WHAT YOU HAVE TO DO ::
A word-for-word repeat of the records below is what this calls for.

+++ DATASET RECORDS

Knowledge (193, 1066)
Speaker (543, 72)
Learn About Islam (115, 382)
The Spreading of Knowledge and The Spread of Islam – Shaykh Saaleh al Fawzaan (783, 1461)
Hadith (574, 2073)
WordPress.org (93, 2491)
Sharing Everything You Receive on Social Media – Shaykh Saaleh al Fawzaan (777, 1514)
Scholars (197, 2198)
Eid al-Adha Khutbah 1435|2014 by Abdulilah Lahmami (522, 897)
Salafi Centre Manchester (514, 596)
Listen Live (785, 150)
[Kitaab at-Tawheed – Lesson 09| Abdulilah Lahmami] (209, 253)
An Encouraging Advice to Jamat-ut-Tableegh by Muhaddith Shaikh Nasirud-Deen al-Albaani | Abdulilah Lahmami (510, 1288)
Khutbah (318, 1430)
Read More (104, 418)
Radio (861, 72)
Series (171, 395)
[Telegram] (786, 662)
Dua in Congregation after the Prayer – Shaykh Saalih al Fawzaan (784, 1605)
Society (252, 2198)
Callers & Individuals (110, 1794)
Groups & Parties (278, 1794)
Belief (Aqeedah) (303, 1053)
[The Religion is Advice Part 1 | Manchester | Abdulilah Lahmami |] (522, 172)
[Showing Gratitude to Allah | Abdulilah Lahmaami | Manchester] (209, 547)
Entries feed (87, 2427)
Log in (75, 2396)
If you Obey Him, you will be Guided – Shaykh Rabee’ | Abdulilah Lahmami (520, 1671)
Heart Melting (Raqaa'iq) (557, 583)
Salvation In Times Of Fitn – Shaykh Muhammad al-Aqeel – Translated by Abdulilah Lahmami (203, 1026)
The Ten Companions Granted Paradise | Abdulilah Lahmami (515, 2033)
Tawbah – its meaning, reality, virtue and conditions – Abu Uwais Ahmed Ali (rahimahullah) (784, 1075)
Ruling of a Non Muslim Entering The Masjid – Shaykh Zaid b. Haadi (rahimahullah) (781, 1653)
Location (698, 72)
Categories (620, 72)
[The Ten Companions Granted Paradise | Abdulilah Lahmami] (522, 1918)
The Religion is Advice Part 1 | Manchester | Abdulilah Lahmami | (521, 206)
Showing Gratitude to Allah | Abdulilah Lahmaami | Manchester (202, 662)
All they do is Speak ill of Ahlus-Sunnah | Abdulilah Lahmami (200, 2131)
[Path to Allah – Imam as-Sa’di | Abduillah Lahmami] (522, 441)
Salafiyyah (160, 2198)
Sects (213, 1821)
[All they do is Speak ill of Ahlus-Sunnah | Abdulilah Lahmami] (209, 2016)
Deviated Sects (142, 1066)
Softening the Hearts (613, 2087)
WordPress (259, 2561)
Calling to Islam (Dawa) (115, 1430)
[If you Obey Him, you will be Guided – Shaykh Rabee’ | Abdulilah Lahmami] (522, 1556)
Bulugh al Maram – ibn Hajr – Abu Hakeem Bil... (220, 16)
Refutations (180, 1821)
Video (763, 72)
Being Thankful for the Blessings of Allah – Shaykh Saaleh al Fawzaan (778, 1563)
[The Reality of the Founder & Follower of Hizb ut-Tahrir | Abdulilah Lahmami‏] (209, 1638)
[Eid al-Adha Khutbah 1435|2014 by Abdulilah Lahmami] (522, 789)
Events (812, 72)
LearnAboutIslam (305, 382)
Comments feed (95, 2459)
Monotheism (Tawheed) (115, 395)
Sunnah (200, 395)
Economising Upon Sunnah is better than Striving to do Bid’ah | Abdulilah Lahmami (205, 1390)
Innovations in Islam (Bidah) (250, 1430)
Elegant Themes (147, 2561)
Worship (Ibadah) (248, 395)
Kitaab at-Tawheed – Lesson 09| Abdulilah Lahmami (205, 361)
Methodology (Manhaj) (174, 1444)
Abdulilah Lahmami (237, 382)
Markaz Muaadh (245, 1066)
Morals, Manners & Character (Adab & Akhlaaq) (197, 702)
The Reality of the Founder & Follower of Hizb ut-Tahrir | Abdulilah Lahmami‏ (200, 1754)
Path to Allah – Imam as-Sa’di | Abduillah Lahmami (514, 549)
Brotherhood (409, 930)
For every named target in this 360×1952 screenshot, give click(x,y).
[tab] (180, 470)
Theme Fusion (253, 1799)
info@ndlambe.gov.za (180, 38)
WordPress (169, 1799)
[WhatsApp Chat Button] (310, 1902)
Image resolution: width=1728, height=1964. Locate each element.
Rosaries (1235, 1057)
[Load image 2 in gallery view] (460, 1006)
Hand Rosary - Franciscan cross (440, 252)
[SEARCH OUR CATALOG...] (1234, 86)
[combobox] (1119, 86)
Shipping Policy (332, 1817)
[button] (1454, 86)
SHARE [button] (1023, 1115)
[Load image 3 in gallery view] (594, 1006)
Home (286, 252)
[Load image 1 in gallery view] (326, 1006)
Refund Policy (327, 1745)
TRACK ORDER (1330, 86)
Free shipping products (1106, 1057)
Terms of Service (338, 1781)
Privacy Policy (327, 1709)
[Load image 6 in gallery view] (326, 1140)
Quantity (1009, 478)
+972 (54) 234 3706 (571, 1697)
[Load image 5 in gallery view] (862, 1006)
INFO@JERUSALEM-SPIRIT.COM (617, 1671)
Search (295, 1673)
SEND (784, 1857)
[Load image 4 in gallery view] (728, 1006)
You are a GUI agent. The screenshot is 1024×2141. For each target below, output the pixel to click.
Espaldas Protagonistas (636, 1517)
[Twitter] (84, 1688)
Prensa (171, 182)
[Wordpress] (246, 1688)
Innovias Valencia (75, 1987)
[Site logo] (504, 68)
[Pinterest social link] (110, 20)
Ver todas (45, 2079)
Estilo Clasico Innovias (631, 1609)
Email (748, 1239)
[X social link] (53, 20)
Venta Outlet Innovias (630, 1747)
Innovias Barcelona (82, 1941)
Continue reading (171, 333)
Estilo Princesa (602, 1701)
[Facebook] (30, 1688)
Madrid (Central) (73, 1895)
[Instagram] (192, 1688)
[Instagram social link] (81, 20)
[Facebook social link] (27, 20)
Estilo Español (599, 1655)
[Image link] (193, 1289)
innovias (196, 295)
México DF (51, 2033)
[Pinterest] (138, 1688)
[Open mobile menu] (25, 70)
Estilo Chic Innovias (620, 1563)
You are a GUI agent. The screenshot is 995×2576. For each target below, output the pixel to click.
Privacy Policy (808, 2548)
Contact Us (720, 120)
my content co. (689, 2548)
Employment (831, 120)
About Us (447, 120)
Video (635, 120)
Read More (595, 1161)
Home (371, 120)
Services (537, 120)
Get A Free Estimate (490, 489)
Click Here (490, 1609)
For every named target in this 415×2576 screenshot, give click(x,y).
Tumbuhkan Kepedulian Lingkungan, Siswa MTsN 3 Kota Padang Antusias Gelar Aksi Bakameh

++++++

RESULT FOR THIS EXERCISE ::
Knowledge (193, 1066)
Speaker (543, 72)
Learn About Islam (115, 382)
The Spreading of Knowledge and The Spread of Islam – Shaykh Saaleh al Fawzaan (783, 1461)
Hadith (574, 2073)
WordPress.org (93, 2491)
Sharing Everything You Receive on Social Media – Shaykh Saaleh al Fawzaan (777, 1514)
Scholars (197, 2198)
Eid al-Adha Khutbah 1435|2014 by Abdulilah Lahmami (522, 897)
Salafi Centre Manchester (514, 596)
Listen Live (785, 150)
[Kitaab at-Tawheed – Lesson 09| Abdulilah Lahmami] (209, 253)
An Encouraging Advice to Jamat-ut-Tableegh by Muhaddith Shaikh Nasirud-Deen al-Albaani | Abdulilah Lahmami (510, 1288)
Khutbah (318, 1430)
Read More (104, 418)
Radio (861, 72)
Series (171, 395)
[Telegram] (786, 662)
Dua in Congregation after the Prayer – Shaykh Saalih al Fawzaan (784, 1605)
Society (252, 2198)
Callers & Individuals (110, 1794)
Groups & Parties (278, 1794)
Belief (Aqeedah) (303, 1053)
[The Religion is Advice Part 1 | Manchester | Abdulilah Lahmami |] (522, 172)
[Showing Gratitude to Allah | Abdulilah Lahmaami | Manchester] (209, 547)
Entries feed (87, 2427)
Log in (75, 2396)
If you Obey Him, you will be Guided – Shaykh Rabee’ | Abdulilah Lahmami (520, 1671)
Heart Melting (Raqaa'iq) (557, 583)
Salvation In Times Of Fitn – Shaykh Muhammad al-Aqeel – Translated by Abdulilah Lahmami (203, 1026)
The Ten Companions Granted Paradise | Abdulilah Lahmami (515, 2033)
Tawbah – its meaning, reality, virtue and conditions – Abu Uwais Ahmed Ali (rahimahullah) (784, 1075)
Ruling of a Non Muslim Entering The Masjid – Shaykh Zaid b. Haadi (rahimahullah) (781, 1653)
Location (698, 72)
Categories (620, 72)
[The Ten Companions Granted Paradise | Abdulilah Lahmami] (522, 1918)
The Religion is Advice Part 1 | Manchester | Abdulilah Lahmami | (521, 206)
Showing Gratitude to Allah | Abdulilah Lahmaami | Manchester (202, 662)
All they do is Speak ill of Ahlus-Sunnah | Abdulilah Lahmami (200, 2131)
[Path to Allah – Imam as-Sa’di | Abduillah Lahmami] (522, 441)
Salafiyyah (160, 2198)
Sects (213, 1821)
[All they do is Speak ill of Ahlus-Sunnah | Abdulilah Lahmami] (209, 2016)
Deviated Sects (142, 1066)
Softening the Hearts (613, 2087)
WordPress (259, 2561)
Calling to Islam (Dawa) (115, 1430)
[If you Obey Him, you will be Guided – Shaykh Rabee’ | Abdulilah Lahmami] (522, 1556)
Bulugh al Maram – ibn Hajr – Abu Hakeem Bil... (220, 16)
Refutations (180, 1821)
Video (763, 72)
Being Thankful for the Blessings of Allah – Shaykh Saaleh al Fawzaan (778, 1563)
[The Reality of the Founder & Follower of Hizb ut-Tahrir | Abdulilah Lahmami‏] (209, 1638)
[Eid al-Adha Khutbah 1435|2014 by Abdulilah Lahmami] (522, 789)
Events (812, 72)
LearnAboutIslam (305, 382)
Comments feed (95, 2459)
Monotheism (Tawheed) (115, 395)
Sunnah (200, 395)
Economising Upon Sunnah is better than Striving to do Bid’ah | Abdulilah Lahmami (205, 1390)
Innovations in Islam (Bidah) (250, 1430)
Elegant Themes (147, 2561)
Worship (Ibadah) (248, 395)
Kitaab at-Tawheed – Lesson 09| Abdulilah Lahmami (205, 361)
Methodology (Manhaj) (174, 1444)
Abdulilah Lahmami (237, 382)
Markaz Muaadh (245, 1066)
Morals, Manners & Character (Adab & Akhlaaq) (197, 702)
The Reality of the Founder & Follower of Hizb ut-Tahrir | Abdulilah Lahmami‏ (200, 1754)
Path to Allah – Imam as-Sa’di | Abduillah Lahmami (514, 549)
Brotherhood (409, 930)
For every named target in this 360×1952 screenshot, give click(x,y).
[tab] (180, 470)
Theme Fusion (253, 1799)
info@ndlambe.gov.za (180, 38)
WordPress (169, 1799)
[WhatsApp Chat Button] (310, 1902)
Image resolution: width=1728, height=1964. Locate each element.
Rosaries (1235, 1057)
[Load image 2 in gallery view] (460, 1006)
Hand Rosary - Franciscan cross (440, 252)
[SEARCH OUR CATALOG...] (1234, 86)
[combobox] (1119, 86)
Shipping Policy (332, 1817)
[button] (1454, 86)
SHARE [button] (1023, 1115)
[Load image 3 in gallery view] (594, 1006)
Home (286, 252)
[Load image 1 in gallery view] (326, 1006)
Refund Policy (327, 1745)
TRACK ORDER (1330, 86)
Free shipping products (1106, 1057)
Terms of Service (338, 1781)
Privacy Policy (327, 1709)
[Load image 6 in gallery view] (326, 1140)
Quantity (1009, 478)
+972 (54) 234 3706 (571, 1697)
[Load image 5 in gallery view] (862, 1006)
INFO@JERUSALEM-SPIRIT.COM (617, 1671)
Search (295, 1673)
SEND (784, 1857)
[Load image 4 in gallery view] (728, 1006)
You are a GUI agent. The screenshot is 1024×2141. For each target below, output the pixel to click.
Espaldas Protagonistas (636, 1517)
[Twitter] (84, 1688)
Prensa (171, 182)
[Wordpress] (246, 1688)
Innovias Valencia (75, 1987)
[Site logo] (504, 68)
[Pinterest social link] (110, 20)
Ver todas (45, 2079)
Estilo Clasico Innovias (631, 1609)
Email (748, 1239)
[X social link] (53, 20)
Venta Outlet Innovias (630, 1747)
Innovias Barcelona (82, 1941)
Continue reading (171, 333)
Estilo Princesa (602, 1701)
[Facebook] (30, 1688)
Madrid (Central) (73, 1895)
[Instagram] (192, 1688)
[Instagram social link] (81, 20)
[Facebook social link] (27, 20)
Estilo Español (599, 1655)
[Image link] (193, 1289)
innovias (196, 295)
México DF (51, 2033)
[Pinterest] (138, 1688)
[Open mobile menu] (25, 70)
Estilo Chic Innovias (620, 1563)
You are a GUI agent. The screenshot is 995×2576. For each target below, output the pixel to click.
Privacy Policy (808, 2548)
Contact Us (720, 120)
my content co. (689, 2548)
Employment (831, 120)
About Us (447, 120)
Video (635, 120)
Read More (595, 1161)
Home (371, 120)
Services (537, 120)
Get A Free Estimate (490, 489)
Click Here (490, 1609)
For every named target in this 415×2576 screenshot, give click(x,y).
Tumbuhkan Kepedulian Lingkungan, Siswa MTsN 3 Kota Padang Antusias Gelar Aksi Bakameh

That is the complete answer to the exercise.